Maine gunman Robert Card’s body found with self-inflicted gunshot wound


Robert Card's body was found with a self-inflicted gunshot wound.. Photo: Androscoggin County Sheriff
The tense 48-hour manhunt for the mass murderer whose rampage in Lewiston, Maine, claimed 18 lives has ended after his body was found, an apparent suicide.
The shooter, identified as Robert R Card, 40, gunned down his victims in the quiet town, leaving 13 others wounded, some of whom are fighting for their lives.
Unnamed law enforcement sources said suspect Card, 40, was found dead of a self-inflicted gunshot wound.
Card’s body was discovered in the woods near Lisbon City, close to a recycling centre from which he had recently been fired, CNN reported, citing a law enforcement source.
Police in Maine had scoured the woods and hundreds of acres of private property and sent dive teams to the bottom of the Androscroggin River in the second day of the search for the Army reservist.
The names and pictures of the 16 males and 2 females who died were earlier released as State Public Safety Commissioner Mike Sauschuck asked for a moment of silence at a news conference.
The victims ranged in age from 14 to 76, and included four members of the deaf community.
Part of the search played out on live television on Thursday night when officials executed several search warrants in the neighbouring town of Bowdoin, where Card lived.
Lockdown declared over
Maine police surrounded shooting suspect Robert Card’s home for two hours before finding it empty.
Commissioner Sauschuck told a press conference on Friday that a note was found during the search, but declined to say who wrote it or what it said.
Lewiston, a former textile hub of 38,000 people, and neighbouring communities have been largely shut down since the Wednesday evening attacks to enable hundreds of officers to conduct the search.
Colleges and public schools in the area cancelled classes for a second day.
There were almost no cars on the roads, just a few people outside, and many businesses in downtown Lewiston were closed.
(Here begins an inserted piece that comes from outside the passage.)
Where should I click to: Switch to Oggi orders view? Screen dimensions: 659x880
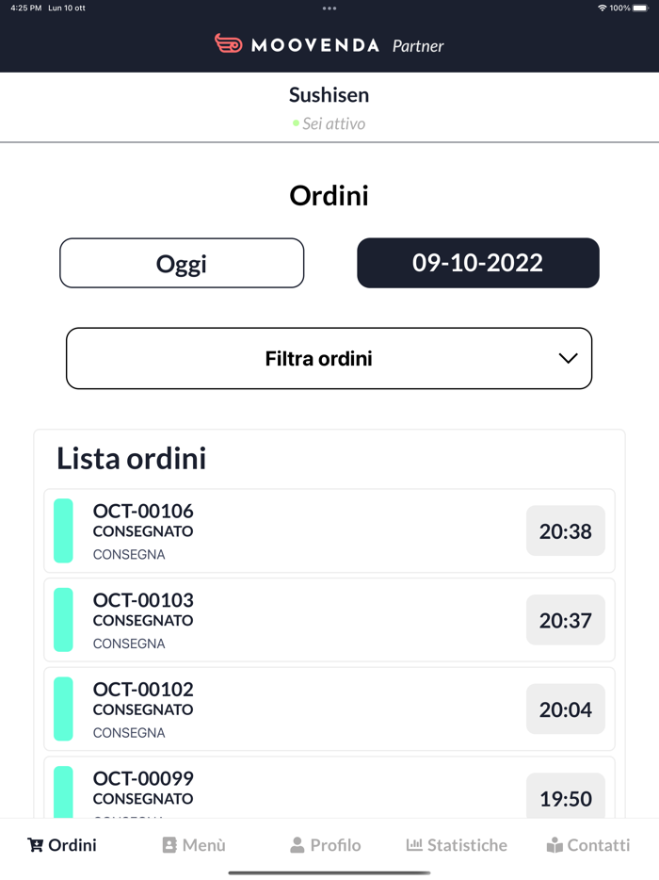(182, 263)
Security agents with rifles and bulletproof vests guarded the hospital where many of the shooting victims were taken. Officials said 13 other people were injured by gunfire.
Authorities lifted their shelter-in-place order for residents on Friday evening, nearly 48 hours after the shootings.
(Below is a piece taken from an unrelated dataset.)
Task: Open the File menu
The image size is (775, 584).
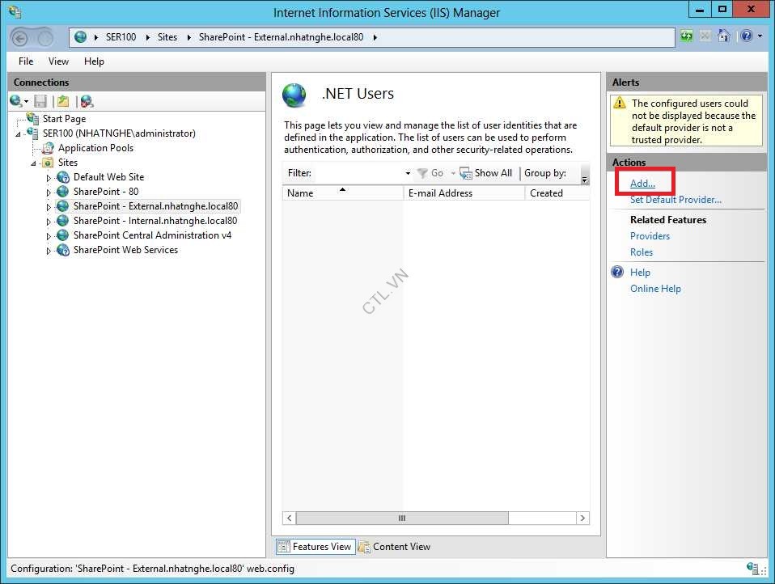Action: click(25, 61)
Card, 40, was a sergeant at a nearby US Army Reserve base who law enforcement officials said had been temporarily committed to a mental health facility over the summer.
On the night of the shootings, Maine State Police found a white SUV they believe Card used to get away parked at a boat launch on the Androscoggin River in Lisbon, about 11 km to the southeast of Lewiston.
Want a gun? No problem!
The bloodshed rattled towns throughout Androscoggin County as residents joined the growing list of US communities to suffer from a gun massacre.
The number of people killed in Wednesday’s attacks is close to the annual number of homicides that normally occur in Maine, which has fluctuated between 16 and 29 since 2012, according to Maine State Police.
Guns are lightly regulated in Maine, where about half of all adults live in a household with a firearm, according to a 2020 study by RAND Corporation.
Maine does not require a permit to buy or carry a gun, and it does not have so-called “red flag” laws seen in some other states that allow law enforcement to temporarily disarm people deemed to be dangerous.